Sinovac Biotech recently disclosed that it has signed a strategic cooperation memorandum of understanding with Bio Farma, an Indonesian state-owned pharmaceutical company, in Beijing. The two parties will engage in deep collaboration in areas such as vaccine product distribution, local production, and joint research and development, advancing bilateral public health cooperation to a higher level.
Qi Fei noted: "Against the backdrop of intensifying competition in the Chinese domestic market, going global has become a necessity for domestic vaccines. In countries with large populations, the 'technology in exchange for market' model aligns with local governments' demands for technology localization and production capacity protection. This model goes beyond simple trade exports, enabling the establishment of long-term, stable market positions while also enhancing local public health service capabilities."
Taruna Ikrar, Head of BPOM, also told Xinhua News Agency in an interview that, in his view, cooperation with China in the biopharmaceutical sector represents a "strategic leap" for Indonesia. Such cooperation is not merely about technology introduction but also about capacity building, allowing Indonesia to align with international advanced standards in a relatively short period and accelerating its transition from "import dependence" to "independent manufacturing." "Collaboration with Chinese partners has enabled Indonesia to bypass the early exploratory phase and directly enter a high-level development trajectory," he said.

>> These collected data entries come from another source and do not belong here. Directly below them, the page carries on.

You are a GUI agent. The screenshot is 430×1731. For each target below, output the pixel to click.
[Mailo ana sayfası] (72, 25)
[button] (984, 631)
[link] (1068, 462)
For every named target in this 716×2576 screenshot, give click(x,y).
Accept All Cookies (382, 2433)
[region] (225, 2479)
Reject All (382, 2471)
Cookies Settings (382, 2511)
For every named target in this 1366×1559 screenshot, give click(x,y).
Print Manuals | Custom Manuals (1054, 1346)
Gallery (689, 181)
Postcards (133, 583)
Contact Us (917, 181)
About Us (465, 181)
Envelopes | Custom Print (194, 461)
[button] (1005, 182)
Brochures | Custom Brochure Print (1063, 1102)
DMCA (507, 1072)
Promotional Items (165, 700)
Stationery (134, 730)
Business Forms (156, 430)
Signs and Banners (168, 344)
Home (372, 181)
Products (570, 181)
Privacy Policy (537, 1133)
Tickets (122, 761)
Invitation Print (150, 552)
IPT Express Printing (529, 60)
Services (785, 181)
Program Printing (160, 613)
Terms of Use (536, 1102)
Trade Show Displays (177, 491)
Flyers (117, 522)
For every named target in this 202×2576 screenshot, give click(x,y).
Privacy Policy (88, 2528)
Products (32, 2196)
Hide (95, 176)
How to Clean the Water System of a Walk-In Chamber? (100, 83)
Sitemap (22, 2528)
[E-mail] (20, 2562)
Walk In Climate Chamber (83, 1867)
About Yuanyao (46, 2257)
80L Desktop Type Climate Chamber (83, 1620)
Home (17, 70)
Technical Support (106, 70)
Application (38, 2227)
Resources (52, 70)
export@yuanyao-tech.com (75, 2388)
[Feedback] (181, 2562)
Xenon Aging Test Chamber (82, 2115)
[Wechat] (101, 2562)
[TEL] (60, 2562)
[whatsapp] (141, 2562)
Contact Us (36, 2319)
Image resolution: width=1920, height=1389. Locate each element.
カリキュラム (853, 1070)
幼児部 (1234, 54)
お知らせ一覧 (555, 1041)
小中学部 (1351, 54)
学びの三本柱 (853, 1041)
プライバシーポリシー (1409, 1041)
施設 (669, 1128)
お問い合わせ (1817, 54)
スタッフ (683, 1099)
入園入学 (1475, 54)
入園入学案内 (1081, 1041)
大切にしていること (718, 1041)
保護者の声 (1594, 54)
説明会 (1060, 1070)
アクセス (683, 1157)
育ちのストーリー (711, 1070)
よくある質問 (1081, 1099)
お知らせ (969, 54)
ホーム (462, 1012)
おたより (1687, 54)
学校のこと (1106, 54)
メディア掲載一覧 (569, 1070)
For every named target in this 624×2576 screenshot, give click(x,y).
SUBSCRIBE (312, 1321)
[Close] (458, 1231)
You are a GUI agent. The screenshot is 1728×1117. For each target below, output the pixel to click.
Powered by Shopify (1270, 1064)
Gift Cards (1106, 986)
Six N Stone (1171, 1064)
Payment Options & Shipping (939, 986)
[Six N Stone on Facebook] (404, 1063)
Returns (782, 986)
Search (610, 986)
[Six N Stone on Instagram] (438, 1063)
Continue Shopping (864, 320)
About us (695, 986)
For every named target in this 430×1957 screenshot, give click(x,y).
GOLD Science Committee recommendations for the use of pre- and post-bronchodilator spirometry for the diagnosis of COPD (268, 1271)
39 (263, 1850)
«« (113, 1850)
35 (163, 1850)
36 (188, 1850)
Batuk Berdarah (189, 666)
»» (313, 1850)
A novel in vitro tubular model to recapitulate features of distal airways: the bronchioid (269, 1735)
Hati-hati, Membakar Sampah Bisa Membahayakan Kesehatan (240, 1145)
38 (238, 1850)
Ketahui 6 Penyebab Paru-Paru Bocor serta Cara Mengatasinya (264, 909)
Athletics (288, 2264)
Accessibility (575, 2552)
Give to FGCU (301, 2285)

Vaccines have never been merely commercial products. The global expansion of Chinese vaccine technology inevitably faces multiple challenges, including regulatory compliance, intellectual property rights, and international politics. The deep collaboration with local Southeast Asian companies has brought about a new paradigm for vaccine exports, marking a milestone in the value progression of Chinese vaccine globalization. It signifies that China's biopharmaceutical industry is evolving from the preliminary stage of "selling products" to a system exporter of "technology, production capacity, and standards" — playing the role of an "enabler" rather than a "competitor" in global public health governance.